Profile by The Star of South Africa
Written for The Star, South Africa’s lagrgest daily newspaper. 1990.
Joan Wulfsohn, dancer, world traveller and “wounded healer,” has brought bodywork therapy to South Africa. It’s the latest consciousness raising tool already acquired by many Americans and Europeans.
You could call Joan Wulfsohn many things: brave, brilliant, resilient, even a travel agent…of sorts. If you have a spirit of adventure, then you could take a magical mystery tour with her, end up where you started from, and know the place for the first time.
The life story of this remarkable dancer, world traveller and “wounded healer” has such extraordinary elements of pain and suffering that it would not be out of place on the Marquis de Sade’s bookshelf. She sees things in a different light.
Ms. Wulfsohn, a former international dancer and teacher, will hold a seminar in Johannesburg at the weekend on bodywork therapy, the latest conciousness-raising journey on which many Californians have wholeheartedly embarked.
Bodywork therapy, says Ms Wulfsohn, is teaching through touch to rid the body of the “automatic pilot” mode of travelling through life, caused by blockages set up in childhood as emotional defences. She supports the body and runs her hands, butterfly softly, over it; “the body awakes to new directions; the brain accesses a greater range of movement, emotion and intellect,” she says. In her work it is as if she and the person “dance together.” It’s an apt analogy, dance is a leitmotif in her life, which she describes as a “cosmic soap opera.”
Ms. Wulfsohn was born in Scotland, raised in Cape Town, and has spent the past 25 years dancing and teaching in Europe and the US. Twenty years ago she lost her three children when they were abducted by her ex-husband from the United States.
“I never knew where they- were,” she says, “until I was reconnected with them two years ago.”
She is at present spending time with her son in Cape Town. A year after the abduction, she underwent a double mastectomy and a “liberating” loss of ego. “When I lost my children, and both breasts,” she says, “I lost my identity as a mother and a sex object.”

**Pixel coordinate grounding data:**
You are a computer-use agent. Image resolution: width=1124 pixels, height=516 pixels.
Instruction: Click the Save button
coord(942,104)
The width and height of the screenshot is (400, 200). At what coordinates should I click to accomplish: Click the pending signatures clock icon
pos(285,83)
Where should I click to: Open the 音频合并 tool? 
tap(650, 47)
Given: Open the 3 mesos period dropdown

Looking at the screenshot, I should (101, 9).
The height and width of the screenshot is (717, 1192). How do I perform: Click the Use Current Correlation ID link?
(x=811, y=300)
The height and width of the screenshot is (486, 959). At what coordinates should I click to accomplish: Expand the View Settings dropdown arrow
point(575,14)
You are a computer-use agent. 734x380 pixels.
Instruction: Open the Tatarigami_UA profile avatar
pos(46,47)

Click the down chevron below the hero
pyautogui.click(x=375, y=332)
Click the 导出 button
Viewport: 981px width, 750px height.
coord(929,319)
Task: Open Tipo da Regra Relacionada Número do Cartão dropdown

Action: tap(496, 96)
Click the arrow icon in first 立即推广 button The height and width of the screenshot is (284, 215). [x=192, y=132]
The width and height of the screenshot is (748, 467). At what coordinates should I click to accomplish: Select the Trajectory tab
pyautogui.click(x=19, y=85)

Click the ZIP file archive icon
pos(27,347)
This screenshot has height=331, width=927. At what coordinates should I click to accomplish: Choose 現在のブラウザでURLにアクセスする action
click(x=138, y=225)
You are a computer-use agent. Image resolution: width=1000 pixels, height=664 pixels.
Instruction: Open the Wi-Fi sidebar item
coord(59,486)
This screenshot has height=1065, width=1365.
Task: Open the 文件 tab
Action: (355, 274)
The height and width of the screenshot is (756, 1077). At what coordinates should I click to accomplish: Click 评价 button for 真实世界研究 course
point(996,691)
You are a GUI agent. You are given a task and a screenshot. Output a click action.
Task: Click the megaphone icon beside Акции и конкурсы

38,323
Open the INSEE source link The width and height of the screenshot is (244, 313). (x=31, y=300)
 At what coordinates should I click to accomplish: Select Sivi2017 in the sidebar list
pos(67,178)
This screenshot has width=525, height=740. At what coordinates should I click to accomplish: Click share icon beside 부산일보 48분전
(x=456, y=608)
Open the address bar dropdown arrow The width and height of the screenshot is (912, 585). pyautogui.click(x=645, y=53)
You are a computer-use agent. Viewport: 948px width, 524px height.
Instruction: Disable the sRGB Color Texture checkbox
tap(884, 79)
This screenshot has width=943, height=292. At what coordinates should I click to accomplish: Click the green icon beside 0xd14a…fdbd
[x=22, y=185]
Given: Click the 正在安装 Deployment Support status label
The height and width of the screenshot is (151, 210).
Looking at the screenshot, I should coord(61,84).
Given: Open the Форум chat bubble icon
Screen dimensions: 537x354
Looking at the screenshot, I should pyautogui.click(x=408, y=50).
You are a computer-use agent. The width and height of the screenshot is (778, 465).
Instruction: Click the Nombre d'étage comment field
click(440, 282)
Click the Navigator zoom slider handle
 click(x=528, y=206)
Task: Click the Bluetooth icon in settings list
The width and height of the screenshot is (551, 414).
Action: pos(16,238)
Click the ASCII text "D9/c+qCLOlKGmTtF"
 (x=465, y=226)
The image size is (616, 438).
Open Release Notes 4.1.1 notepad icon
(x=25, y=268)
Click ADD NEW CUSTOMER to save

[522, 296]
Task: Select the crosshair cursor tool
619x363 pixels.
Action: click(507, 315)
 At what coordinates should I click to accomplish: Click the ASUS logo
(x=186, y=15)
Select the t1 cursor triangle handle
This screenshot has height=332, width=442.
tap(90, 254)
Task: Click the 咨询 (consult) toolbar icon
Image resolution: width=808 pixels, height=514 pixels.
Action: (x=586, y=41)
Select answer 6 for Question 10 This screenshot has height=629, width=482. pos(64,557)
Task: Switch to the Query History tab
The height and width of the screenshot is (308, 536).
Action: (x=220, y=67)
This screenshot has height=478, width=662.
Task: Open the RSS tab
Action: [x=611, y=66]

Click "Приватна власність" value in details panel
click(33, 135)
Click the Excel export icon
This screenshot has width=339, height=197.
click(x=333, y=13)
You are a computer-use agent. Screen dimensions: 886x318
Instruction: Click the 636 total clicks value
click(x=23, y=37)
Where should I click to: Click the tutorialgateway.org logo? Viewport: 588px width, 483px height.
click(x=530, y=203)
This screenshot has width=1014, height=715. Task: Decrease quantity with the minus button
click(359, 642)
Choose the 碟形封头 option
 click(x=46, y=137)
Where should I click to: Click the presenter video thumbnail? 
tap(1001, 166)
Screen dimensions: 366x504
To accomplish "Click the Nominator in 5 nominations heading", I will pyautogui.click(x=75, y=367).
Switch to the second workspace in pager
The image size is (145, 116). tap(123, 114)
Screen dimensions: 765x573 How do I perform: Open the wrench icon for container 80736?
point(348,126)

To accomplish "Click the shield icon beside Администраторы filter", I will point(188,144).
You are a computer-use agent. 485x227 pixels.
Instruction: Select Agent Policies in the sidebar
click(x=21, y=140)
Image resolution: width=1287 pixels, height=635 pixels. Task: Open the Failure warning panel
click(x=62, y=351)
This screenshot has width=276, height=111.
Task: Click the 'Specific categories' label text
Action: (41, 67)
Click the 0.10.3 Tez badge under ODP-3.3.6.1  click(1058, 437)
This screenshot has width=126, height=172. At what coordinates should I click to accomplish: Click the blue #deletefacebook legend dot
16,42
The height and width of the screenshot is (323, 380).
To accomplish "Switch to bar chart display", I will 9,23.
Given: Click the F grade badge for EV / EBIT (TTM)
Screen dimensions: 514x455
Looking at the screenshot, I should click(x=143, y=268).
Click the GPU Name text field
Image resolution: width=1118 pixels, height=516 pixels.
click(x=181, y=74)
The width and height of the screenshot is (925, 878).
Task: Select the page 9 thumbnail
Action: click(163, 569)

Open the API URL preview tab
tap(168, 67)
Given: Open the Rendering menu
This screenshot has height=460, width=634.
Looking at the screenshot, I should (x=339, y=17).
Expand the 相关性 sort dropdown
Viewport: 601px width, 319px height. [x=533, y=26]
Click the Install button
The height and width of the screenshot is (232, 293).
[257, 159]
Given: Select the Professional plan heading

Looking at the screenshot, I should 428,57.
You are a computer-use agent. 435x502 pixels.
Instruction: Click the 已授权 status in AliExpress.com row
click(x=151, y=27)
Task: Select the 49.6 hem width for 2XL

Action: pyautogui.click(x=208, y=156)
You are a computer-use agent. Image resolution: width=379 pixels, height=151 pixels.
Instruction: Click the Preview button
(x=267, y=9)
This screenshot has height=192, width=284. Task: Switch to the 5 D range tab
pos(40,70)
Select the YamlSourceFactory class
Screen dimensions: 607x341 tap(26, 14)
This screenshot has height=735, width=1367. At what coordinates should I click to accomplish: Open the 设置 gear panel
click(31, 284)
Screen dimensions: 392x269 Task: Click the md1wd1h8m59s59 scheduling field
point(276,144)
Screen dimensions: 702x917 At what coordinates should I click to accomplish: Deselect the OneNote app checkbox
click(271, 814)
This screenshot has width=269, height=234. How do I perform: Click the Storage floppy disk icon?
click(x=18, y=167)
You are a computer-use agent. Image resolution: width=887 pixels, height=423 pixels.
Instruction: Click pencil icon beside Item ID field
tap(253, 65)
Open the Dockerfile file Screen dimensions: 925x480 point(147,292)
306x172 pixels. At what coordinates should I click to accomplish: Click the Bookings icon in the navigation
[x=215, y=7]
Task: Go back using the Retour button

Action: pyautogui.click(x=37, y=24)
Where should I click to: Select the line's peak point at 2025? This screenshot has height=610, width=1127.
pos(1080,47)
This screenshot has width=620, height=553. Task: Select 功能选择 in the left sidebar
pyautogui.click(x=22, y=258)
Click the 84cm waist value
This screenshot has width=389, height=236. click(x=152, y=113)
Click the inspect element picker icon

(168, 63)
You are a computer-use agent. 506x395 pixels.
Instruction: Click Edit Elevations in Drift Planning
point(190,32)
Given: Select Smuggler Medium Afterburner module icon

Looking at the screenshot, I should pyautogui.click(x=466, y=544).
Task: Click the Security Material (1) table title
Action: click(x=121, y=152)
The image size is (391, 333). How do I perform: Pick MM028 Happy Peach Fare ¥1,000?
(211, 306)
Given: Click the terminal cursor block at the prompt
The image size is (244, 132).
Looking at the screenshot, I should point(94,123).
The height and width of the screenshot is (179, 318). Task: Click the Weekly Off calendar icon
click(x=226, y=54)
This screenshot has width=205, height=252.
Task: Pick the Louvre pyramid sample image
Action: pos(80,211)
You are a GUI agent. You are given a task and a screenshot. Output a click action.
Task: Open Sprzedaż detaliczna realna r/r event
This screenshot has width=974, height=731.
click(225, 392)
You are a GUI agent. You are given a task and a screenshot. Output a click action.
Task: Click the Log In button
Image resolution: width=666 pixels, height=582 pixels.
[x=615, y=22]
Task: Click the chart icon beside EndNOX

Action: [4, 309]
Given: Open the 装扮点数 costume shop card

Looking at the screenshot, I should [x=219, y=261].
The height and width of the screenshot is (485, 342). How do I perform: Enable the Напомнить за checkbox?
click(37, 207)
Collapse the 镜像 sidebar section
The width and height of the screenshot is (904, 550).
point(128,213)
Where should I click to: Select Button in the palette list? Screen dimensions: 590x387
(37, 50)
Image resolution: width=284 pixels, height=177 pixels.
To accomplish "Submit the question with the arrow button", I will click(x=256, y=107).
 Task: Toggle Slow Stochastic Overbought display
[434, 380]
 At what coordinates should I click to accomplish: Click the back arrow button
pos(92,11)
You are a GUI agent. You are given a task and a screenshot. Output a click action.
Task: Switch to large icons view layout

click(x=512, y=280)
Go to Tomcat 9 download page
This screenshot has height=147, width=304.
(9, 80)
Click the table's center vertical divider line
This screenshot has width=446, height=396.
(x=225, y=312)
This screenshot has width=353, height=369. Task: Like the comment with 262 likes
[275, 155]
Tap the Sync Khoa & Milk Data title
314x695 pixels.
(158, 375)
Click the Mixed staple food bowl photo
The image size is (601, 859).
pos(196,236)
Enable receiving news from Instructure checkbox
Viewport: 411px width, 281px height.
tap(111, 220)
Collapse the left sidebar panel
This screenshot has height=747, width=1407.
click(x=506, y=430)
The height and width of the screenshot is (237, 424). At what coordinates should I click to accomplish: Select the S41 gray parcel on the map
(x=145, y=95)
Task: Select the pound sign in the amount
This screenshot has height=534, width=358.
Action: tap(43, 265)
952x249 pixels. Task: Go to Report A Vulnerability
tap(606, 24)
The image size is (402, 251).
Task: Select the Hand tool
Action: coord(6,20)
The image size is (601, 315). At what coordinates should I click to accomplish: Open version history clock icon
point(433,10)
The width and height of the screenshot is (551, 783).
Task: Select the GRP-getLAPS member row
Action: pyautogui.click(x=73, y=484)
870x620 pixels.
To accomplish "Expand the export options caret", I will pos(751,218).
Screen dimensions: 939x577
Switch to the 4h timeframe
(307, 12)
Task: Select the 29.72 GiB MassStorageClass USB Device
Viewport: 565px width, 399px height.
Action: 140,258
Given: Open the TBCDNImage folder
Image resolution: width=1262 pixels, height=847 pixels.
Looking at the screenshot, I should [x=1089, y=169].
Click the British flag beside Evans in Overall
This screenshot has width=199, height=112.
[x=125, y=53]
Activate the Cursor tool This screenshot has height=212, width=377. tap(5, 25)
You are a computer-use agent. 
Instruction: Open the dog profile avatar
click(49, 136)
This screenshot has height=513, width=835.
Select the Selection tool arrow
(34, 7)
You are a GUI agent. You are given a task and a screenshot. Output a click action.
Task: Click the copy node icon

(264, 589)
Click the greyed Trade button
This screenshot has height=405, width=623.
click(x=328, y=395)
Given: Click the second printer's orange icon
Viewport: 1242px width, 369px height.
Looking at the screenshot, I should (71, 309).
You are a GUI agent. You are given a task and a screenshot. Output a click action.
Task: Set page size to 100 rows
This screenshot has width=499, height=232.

**Explore the material:**
**A.** Answer these questions using the profile of Joan Wulfsohn.
(i) In which country was Ms. Wulfsohn born?
(ii) In which city will she hold a seminar at the weekend?
(iii) What phrase does she use to describe her life?
**B.** Copy everything from "Profile by The" down to "Americans and Europeans." in the profile of Joan Wulfsohn, substituting "performer" for each "dancer".
**C.** Resume the profile of Joan Wulfsohn, picking up right after its final sentence.

**Answers for each item:**
**A.**
(i) Scotland
(ii) Johannesburg
(iii) A "cosmic soap opera"

**B.**
Profile by The Star of South Africa
Written for The Star, South Africa’s lagrgest daily newspaper. 1990.
Joan Wulfsohn, performer, world traveller and “wounded healer,” has brought bodywork therapy to South Africa. It’s the latest consciousness raising tool already acquired by many Americans and Europeans.

**C.**
But those were not all the obstacles life was poised to strew in her troubled path When she turned to a non-Jew for solace, she was ostracised by the Jewish community. “The last person they did that to was Spinoza,” she says reflectively, referring to the 17th century Jewish philosopher. She faced death, in a strange country, with no family, no money. “I either had to die, or rise above it.” She chose the latter in the face of “not tragedies, but magnificent life opportunities”. She embarked on a “heroic quest”, daring to take steps that she would not have taken before. In the process, she became the “wounded healer”: “You can’t heal anyone until you heal yourself.”
The mastectomy left her with restricted movement in arm and chest muscles because of scar tissue. Someone suggested she try bodywork therapy. It was, she says, a revelation. “Parts of my mind, opened that I didn’t think were even there,” she says. “I had always had difficulty with mathematical and abstract concepts, but suddenly they were available.” She studied under a Danish teacher, Gerda Alexander, who taught the famous Swiss-German practitioner Moishe Feldenkrais. The Feldenkrais method is popularly used in Israel to treat a variety of physical ailments, with apparently excellent results.
Ms. Wulfsohn developed her own technique, and began working as a therapist. Her motives, she says, were anything but altruistic “I had lost my children, and I needed to give that love somewhere, so I touched other people’s children.” She has worked with brain-damaged children, people with debilitating illnesses, and others whom doctors say they can’t help. She often receives referrals from psycho-analysts, when treatment is blocked by the barrier to touch She keeps fit and healthy through eating well and regular practice of classical ballet.